What’s perhaps the most alarming statistic, according to a report published in the Journal of Child and Adolescent Psychiatric Nursing, LGBT youth who come from families who reject them are 8.4 times more likely to attempt suicide than LGBT youth who experience coming from low levels of family rejection. These statistics are only confirmed by the heartbreaking stories showcased such as a story in Rolling Stone expose on the rising number of LGBT youth who have been cast out by religious families.

Stanton and Walker acknowledge these stories exist but in the same breath discount their significance: “People of faith cannot ignore or deny that we have heard of young people who commit suicide or seriously harm themselves because their rigidly religious parents have condemned them or kicked them out of the house,” Stanton and Walker say in their piece. “But is it then reasonable to conclude that Christian beliefs must put LGBT kids at danger? Absolutely not. Quite the opposite is true. It is a fundamental command of Christianity to love others unconditionally. We are called to love even those who insult and hate us. If God gives us the grace to do this, surely we can love our children, even if they challenge our values.”

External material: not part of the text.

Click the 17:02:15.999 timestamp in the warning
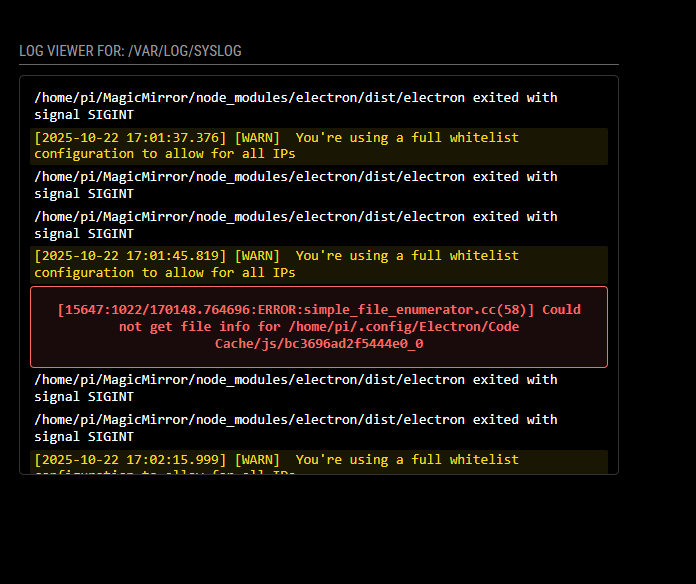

We couldn’t agree more with Stanton and Walker’s sentiments here. Christianity in itself is not harmful to LGBT youth. To paint all Christian parents as vehemently anti-LGBT due their religious beliefs would be a disservice to all the Christian parents of LGBT children who come forward and show what true Christian parenting is like.

There is Jane Clementi who has started the Tyler Clementi foundation after her gay son took his life after being harassed online for his sexuality. There is Linda and Rob Robertson who blog at Just Because He Breathes on how parents should respond to their LGBT children with unconditional love and affirmation – just because they breathe. There is Pastor John Pavlovitz whose blog post went viral on how he would respond to having LGBT children. And there is Lisa Bohn talks about why she allows her son to wear princess dresses.

Stanton and Walker do not have the authority to define what is or isn’t Christian parenting. There are Christian parents who raise their LGBT children in environments that allow them to flourish. But Stanton and Walker haven’t the faintest idea of how to create this environment. It is evident in their writing. They misgender Leelah the teenager who took her life earlier this year due to underprepared Christian parenting (ultimately denying her humanity even after her death). They sexualize LGBT youth defining them only by assumed sexual behavior. And they ignore the very real experiences of LGBT individuals.

They scoff at the idea of a welcoming and affirming family environment for LGBT youth. They even cite to mock Eliel Cruz’s piece calling for Christian parents to affirm their LGBT children. Yet those are the family environments that keep LGBT children alive. Stanton and Walker prioritize their sincerely held beliefs over the lives of LGBT youth.

It’s exactly this type of misguided advice that allows Christian parents to believe they are in the right to disown their LGBT children.

It’s exactly this type of spiritual malpractice given by Stanton and Walker that lead to the death of LGBT youth.


This is why evangelical teaching on sexuality, like that articulated by Walker and Stanton, is most definitely harmful.